Turn the material below into a Markdown table with two columns, Row and Line. Number each row and put one line of the material in each row, leaving out any blank lines.

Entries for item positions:
==========
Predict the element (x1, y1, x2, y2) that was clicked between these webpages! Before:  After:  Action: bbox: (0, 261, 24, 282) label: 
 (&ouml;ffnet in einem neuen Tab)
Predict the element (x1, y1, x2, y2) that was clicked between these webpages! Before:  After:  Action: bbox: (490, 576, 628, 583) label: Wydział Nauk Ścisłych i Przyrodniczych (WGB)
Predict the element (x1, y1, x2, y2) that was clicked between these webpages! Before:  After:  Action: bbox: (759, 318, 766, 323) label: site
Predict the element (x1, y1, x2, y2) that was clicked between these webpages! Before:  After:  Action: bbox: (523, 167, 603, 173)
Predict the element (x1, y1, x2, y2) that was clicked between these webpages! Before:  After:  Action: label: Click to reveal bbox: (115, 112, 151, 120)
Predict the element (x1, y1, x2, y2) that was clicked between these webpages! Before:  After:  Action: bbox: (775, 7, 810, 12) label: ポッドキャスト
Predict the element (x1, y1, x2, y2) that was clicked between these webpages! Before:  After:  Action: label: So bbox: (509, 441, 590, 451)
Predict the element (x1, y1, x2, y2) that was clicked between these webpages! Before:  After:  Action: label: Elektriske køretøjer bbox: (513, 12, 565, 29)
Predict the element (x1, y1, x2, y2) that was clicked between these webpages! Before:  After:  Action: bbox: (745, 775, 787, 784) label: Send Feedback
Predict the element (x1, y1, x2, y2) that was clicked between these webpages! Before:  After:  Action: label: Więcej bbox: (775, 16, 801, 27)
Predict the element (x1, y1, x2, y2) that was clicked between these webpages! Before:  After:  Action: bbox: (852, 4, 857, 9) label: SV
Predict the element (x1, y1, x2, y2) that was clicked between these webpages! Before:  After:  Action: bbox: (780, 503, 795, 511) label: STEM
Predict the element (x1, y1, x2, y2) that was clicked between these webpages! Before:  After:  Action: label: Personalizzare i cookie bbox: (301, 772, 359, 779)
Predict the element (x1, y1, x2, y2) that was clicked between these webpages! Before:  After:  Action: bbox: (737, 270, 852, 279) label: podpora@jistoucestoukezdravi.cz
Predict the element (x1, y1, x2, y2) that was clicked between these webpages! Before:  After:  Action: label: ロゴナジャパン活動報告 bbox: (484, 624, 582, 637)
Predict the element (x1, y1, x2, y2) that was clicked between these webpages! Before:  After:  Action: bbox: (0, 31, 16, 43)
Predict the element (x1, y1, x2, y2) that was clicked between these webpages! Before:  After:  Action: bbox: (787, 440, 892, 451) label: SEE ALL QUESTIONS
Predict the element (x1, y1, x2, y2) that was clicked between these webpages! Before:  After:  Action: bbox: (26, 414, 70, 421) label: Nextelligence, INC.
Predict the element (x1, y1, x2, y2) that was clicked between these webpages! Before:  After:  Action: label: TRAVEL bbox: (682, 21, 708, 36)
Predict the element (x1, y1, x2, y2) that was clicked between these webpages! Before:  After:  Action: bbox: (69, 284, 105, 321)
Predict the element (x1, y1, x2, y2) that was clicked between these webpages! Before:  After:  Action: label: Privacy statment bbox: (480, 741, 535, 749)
==========
OUTPUT>
| Row | Line |
|---|---|
| 1 | Predict the element (x1, y1, x2, y2) that was clicked between these webpages! Before:  After:  Action: bbox: (0, 261, 24, 282) label:  |
| 2 |  (&ouml;ffnet in einem neuen Tab) |
| 3 | Predict the element (x1, y1, x2, y2) that was clicked between these webpages! Before:  After:  Action: bbox: (490, 576, 628, 583) label: Wydział Nauk Ścisłych i Przyrodniczych (WGB) |
| 4 | Predict the element (x1, y1, x2, y2) that was clicked between these webpages! Before:  After:  Action: bbox: (759, 318, 766, 323) label: site |
| 5 | Predict the element (x1, y1, x2, y2) that was clicked between these webpages! Before:  After:  Action: bbox: (523, 167, 603, 173) |
| 6 | Predict the element (x1, y1, x2, y2) that was clicked between these webpages! Before:  After:  Action: label: Click to reveal bbox: (115, 112, 151, 120) |
| 7 | Predict the element (x1, y1, x2, y2) that was clicked between these webpages! Before:  After:  Action: bbox: (775, 7, 810, 12) label: ポッドキャスト |
| 8 | Predict the element (x1, y1, x2, y2) that was clicked between these webpages! Before:  After:  Action: label: So bbox: (509, 441, 590, 451) |
| 9 | Predict the element (x1, y1, x2, y2) that was clicked between these webpages! Before:  After:  Action: label: Elektriske køretøjer bbox: (513, 12, 565, 29) |
| 10 | Predict the element (x1, y1, x2, y2) that was clicked between these webpages! Before:  After:  Action: bbox: (745, 775, 787, 784) label: Send Feedback |
| 11 | Predict the element (x1, y1, x2, y2) that was clicked between these webpages! Before:  After:  Action: label: Więcej bbox: (775, 16, 801, 27) |
| 12 | Predict the element (x1, y1, x2, y2) that was clicked between these webpages! Before:  After:  Action: bbox: (852, 4, 857, 9) label: SV |
| 13 | Predict the element (x1, y1, x2, y2) that was clicked between these webpages! Before:  After:  Action: bbox: (780, 503, 795, 511) label: STEM |
| 14 | Predict the element (x1, y1, x2, y2) that was clicked between these webpages! Before:  After:  Action: label: Personalizzare i cookie bbox: (301, 772, 359, 779) |
| 15 | Predict the element (x1, y1, x2, y2) that was clicked between these webpages! Before:  After:  Action: bbox: (737, 270, 852, 279) label: podpora@jistoucestoukezdravi.cz |
| 16 | Predict the element (x1, y1, x2, y2) that was clicked between these webpages! Before:  After:  Action: label: ロゴナジャパン活動報告 bbox: (484, 624, 582, 637) |
| 17 | Predict the element (x1, y1, x2, y2) that was clicked between these webpages! Before:  After:  Action: bbox: (0, 31, 16, 43) |
| 18 | Predict the element (x1, y1, x2, y2) that was clicked between these webpages! Before:  After:  Action: bbox: (787, 440, 892, 451) label: SEE ALL QUESTIONS |
| 19 | Predict the element (x1, y1, x2, y2) that was clicked between these webpages! Before:  After:  Action: bbox: (26, 414, 70, 421) label: Nextelligence, INC. |
| 20 | Predict the element (x1, y1, x2, y2) that was clicked between these webpages! Before:  After:  Action: label: TRAVEL bbox: (682, 21, 708, 36) |
| 21 | Predict the element (x1, y1, x2, y2) that was clicked between these webpages! Before:  After:  Action: bbox: (69, 284, 105, 321) |
| 22 | Predict the element (x1, y1, x2, y2) that was clicked between these webpages! Before:  After:  Action: label: Privacy statment bbox: (480, 741, 535, 749) |